Comrades honor former fire chief

Firefighters rang a bell to represent the end of the former fire chief's duties.
STRUTHERS -- In the early days, the sound of a bell summoned firefighters to duty. Though whistles and sirens are more prevalent now, it was the mournful toll of the bell that solemnly announced the final calling for Donald James Cooper, a former fire chief.
Cooper's funeral Tuesday ended with a procession of fire and rescue vehicles that traveled past Struthers High School, where he'd gone to school, the main fire station and city hall.
Before his coffin was lifted onto a 1943 Mack fire engine, which led the procession, U.S. Marines ceremonially folded the flag that had covered Cooper's coffin while Joe Pavlov of Boardman, a self-described "old-time bugler," played taps.
After the Marines presented the neatly folded flag to Cooper's wife, Peg, his fellow firefighters, standing at attention along each side of his coffin, saluted their former leader and rang a bell on the old engine in what Fire Chief Harold L. Milligan Jr. called "a special signal of five rings, three times each," to represent the end of their comrade's duties.
A handful of firefighters accompanied Cooper on his final ride aboard the engine that had been in service the duration of his firefighting career.
History on department
Cooper joined the Struthers Fire Department in 1954. He was promoted to chief in 1971 and retired in 1980. He died Friday at age 75.
The fire engine was the second motorized truck in Struthers' fleet and wasn't retired until 1980, the same year Cooper retired, said volunteer firefighter Mike Patrick.
Patrick bought the engine last year from another firefighter who had restored it.
Under Cooper's command, the Struthers Fire Department made tremendous strides in firefighter continuing education and modernization, recalled Milligan.
"He was a good guy," agreed funeral director Dan Becker, who served as a volunteer firefighter under Cooper.
"That was before mandatory firefighter training, we didn't even wear respirators," Becker said.
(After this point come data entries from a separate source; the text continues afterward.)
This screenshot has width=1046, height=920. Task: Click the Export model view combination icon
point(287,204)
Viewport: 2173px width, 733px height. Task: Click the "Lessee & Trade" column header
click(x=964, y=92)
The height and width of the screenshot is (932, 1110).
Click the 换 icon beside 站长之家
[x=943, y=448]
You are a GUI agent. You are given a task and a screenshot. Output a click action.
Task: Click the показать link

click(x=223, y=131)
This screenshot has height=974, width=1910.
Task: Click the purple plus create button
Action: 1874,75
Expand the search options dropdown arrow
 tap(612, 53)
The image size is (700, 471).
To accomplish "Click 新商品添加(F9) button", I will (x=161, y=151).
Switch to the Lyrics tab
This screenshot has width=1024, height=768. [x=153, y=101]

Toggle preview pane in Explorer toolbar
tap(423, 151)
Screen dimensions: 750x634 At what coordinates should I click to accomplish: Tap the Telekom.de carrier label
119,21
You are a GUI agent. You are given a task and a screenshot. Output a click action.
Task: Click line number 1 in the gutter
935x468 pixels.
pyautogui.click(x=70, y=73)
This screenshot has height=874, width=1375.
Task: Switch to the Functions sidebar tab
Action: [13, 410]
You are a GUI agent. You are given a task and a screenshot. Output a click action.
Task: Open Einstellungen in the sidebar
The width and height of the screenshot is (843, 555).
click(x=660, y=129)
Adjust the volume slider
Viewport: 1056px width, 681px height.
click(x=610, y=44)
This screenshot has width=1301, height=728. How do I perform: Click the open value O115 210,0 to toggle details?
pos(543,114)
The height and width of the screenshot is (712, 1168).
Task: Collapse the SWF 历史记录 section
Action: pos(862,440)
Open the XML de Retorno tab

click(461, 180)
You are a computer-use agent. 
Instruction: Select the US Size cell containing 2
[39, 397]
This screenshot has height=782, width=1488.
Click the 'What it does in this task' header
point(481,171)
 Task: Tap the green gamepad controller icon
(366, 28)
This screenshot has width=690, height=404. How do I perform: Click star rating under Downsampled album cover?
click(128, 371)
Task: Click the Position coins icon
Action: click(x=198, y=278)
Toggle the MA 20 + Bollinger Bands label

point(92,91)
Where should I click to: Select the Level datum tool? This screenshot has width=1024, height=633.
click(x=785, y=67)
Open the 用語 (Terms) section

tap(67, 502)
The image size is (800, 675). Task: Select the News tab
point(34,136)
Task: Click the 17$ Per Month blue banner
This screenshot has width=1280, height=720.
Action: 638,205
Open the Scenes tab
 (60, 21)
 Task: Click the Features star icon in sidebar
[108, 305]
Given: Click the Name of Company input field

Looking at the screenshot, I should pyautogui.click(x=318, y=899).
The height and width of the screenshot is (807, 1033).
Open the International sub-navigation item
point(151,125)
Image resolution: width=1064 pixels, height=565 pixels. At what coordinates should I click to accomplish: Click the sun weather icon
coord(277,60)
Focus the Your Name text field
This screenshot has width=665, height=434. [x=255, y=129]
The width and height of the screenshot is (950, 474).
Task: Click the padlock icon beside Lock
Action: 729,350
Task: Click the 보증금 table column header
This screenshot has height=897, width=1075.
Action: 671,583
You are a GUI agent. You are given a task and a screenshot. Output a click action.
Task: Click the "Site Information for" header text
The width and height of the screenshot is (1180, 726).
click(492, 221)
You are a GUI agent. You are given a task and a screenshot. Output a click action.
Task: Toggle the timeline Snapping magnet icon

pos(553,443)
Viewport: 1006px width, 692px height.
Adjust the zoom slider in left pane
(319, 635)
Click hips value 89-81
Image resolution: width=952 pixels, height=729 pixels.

But Cooper always encouraged his firefighters to obtain as much formal training as possible and actively supported their continuing education and the acquisition of the latest safety equipment, Becker said.
When Milligan first became a firefighter, saving lives and then property was the firefighter's sole mission, he said. "We hadn't even heard of hazardous waste, blood-born pathogens and terrorism." But as the mission of firefighters expanded to include protecting the public and environment from a wide array of hazards, not just fires, Cooper's mission and desire to keep his firefighters as updated as possible, grew as well, Milligan said.
"To he who has selflessly given his service for the good of his fellow man, his tasks completed, his duty well done, to Chief Cooper, his last alarm. He is going home," Milligan said, saluting his former chief along with his comrades.